University administrators refused to comment for this article, instead sending a copy of the statement by Patricia Telles-Irvin, vice president for student affairs. In the statement, Telles-Irvin wrote that the move had been postponed and that the university will hold four discussions during the fall quarter to garner feedback from interested students and alumni. The university will also form a Black House Facilities Review Committee to come up with recommendations based on the four meetings.

That this plan was put into place during the summer and without sufficient student and alumni input made it even harder to swallow. Classes don’t begin until Sept. 23.

“It feels like they wanted as little resistance as possible,” said Morgan Campbell, a 1999 journalism graduate who played for two years on Northwestern’s football team. “If it was this urgent, they wouldn’t have been able to postpone it; you could have always done it in the fall. “

Campbell, a sports reporter for the Toronto Star, said the Black House for him was an “oasis”— a cultural touchstone and a place for him to feel more connected to other Black students. “The Black House is special for very specific reasons; if you start changing it—unless it’s to further what this community is and means—then it’s not special.”

The Agreement

On May 3, 1968, nearly all of Northwestern’s Black student population staged a sit-in at the bursar’s office. They presented a list of demands, including the establishment of a campus home for Black students who felt isolated and threatened on campus. “We demand a Black Student Union, a place to be used for social and recreational activities,” the 1968 petition read. “Black students have nothing at Northwestern to call our own. We need a place where we will feel free to come and go as we please.”

This latest plan had the university moving staff offices from Campus Inclusion and Community into the Black House and the Multicultural Center this fall as part of restructuring. This plan would have reduced the spaces available for several student groups, including For Members Only (FMO), a Black student organization that is headquartered at the Black House.

“I was confused as to why these offices were being moved into the Black House, as if the university couldn’t find any other space or build any other space,” said Cariana Chambers, a rising junior who is FMO’s vice coordinator of programming.

The Black House is prime real estate, located on south campus’ main drag, and alumni and students have fought off proposed changes in the past.
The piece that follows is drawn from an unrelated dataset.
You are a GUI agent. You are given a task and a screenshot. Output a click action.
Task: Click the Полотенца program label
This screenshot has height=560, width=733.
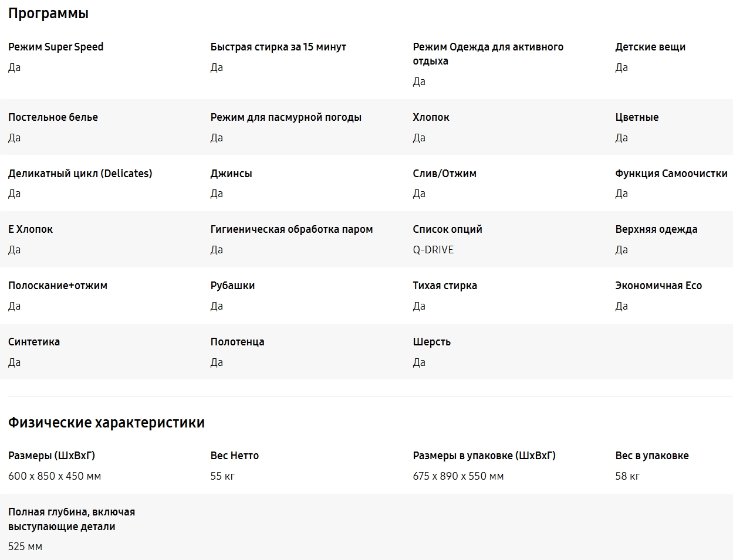point(237,342)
This time around, in just two days, alumni and students were mobilized during an hours-long conference call, through the web, social media and email—all in an effort to encourage students to contact top university administrators and urge them to reconsider the plan.

Anthony Armstrong, a professional photographer in Miami, sent an email and shared parts of it on Facebook. Armstrong, who earned a degree in economics from Northwestern in 1993, said in an interview that the move by the university in the current social climate was more than puzzling.
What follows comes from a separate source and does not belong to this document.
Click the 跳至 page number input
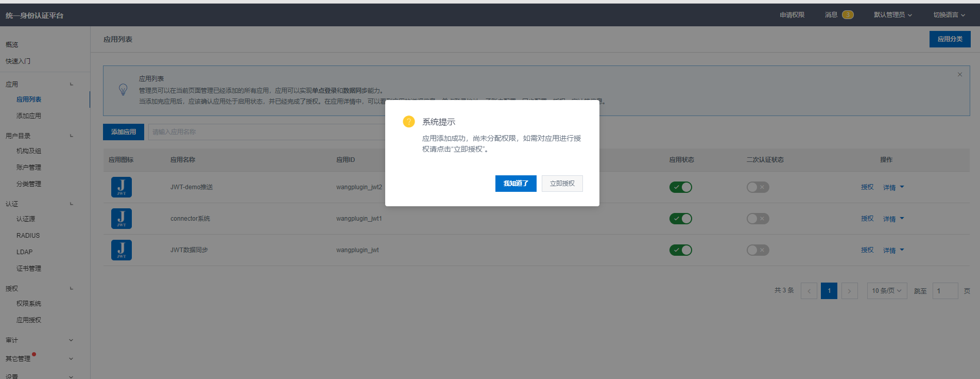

“The university is exhibiting tone deafness in making this decision at this particular time in history,” Armstrong said. “Black folks are feeling under attack from a number of different angles. For the university to make this move now, especially when there was no consultation, shows a real lack of understanding of the times in which we live.”

Sterling, a prominent physician in Texas, said this most recent disagreement is an example of results falling short even when “good people” are involved with trying to make the student experience better. “In this specific example, decisions were made without regard to a nearly-50 year promise the university has made to African-American students,” he said. “The conversation was no longer about the proposed changes, but about the violation of the covenant that existed between the university and African-Americans, and the breach of trust along those same lines.”

Moving forward, Chambers said there will be even more involvement at the student and alumni levels. “There’s still work to be done,” said Chambers, a learning and organizational change and economics major from Minneapolis. “Just because they postponed it now and are having these forums to listen to us, it doesn’t guarantee that the move would never happen.”

Kimberly Davis is a 1996 alum of Northwestern University.